Seringkali, karena alasan ingin menghemat anggaran atau terburu-buru, panitia acara atau tuan rumah memilih untuk mengundang musisi yang belum punya jam terbang tinggi. Niat awalnya mungkin baik, yaitu memberikan kesempatan pada talenta baru atau menekan biaya pengeluaran. Namun, keputusan ini kadang justru menjadi bumerang yang fatal. Mengundang musisi amatir tanpa pengalaman yang cukup seringkali malah mendatangkan masalah yang bikin kepala pening saat hari H. Bukannya menikmati acara, kamu malah sibuk mengurus hal-hal teknis yang seharusnya menjadi tanggung jawab pengisi acara.
Kami akan membagikan pandangan mengenai apa saja yang biasanya terjadi di lapangan. Tujuannya bukan untuk menakut-nakuti, tetapi agar kamu bisa lebih waspada dan selektif. Memilih hiburan bukan hanya soal harga, tapi soal kualitas dan ketenangan pikiran.

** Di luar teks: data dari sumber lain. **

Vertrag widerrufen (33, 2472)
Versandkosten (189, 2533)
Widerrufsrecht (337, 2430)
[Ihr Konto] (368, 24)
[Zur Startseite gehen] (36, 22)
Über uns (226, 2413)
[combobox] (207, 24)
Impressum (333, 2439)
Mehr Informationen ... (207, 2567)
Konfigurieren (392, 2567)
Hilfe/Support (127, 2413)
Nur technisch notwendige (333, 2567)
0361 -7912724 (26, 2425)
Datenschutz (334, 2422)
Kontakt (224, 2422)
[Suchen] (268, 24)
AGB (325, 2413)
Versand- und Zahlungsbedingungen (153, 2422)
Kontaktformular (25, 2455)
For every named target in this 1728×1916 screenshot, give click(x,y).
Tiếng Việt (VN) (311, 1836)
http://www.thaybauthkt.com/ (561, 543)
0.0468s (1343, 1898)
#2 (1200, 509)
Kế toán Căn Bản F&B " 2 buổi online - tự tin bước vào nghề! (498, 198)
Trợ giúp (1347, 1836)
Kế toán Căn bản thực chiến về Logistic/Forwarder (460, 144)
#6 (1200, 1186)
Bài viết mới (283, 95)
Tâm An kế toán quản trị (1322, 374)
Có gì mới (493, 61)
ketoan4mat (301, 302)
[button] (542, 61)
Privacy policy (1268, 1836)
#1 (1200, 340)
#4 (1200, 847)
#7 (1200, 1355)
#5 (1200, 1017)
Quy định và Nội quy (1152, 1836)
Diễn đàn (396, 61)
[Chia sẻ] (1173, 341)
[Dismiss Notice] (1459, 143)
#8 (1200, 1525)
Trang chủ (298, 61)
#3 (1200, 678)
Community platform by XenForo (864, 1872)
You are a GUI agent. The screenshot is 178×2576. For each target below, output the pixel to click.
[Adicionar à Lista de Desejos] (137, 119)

Masalah yang Sering Terjadi Saat Mengundang Grup Musik yang Kurang Pengalaman
Ada banyak sekali detail kecil dalam sebuah pertunjukan musik yang sering luput dari perhatian orang awam, namun sangat dipahami oleh mereka yang sudah profesional. Ketika kamu menyerahkan panggung kepada mereka yang kurang berpengalaman, detail-detail ini sering terabaikan dan menumpuk menjadi masalah besar yang mengganggu jalannya acara. Berikut adalah uraian lengkap mengenai berbagai kendala yang kerap muncul.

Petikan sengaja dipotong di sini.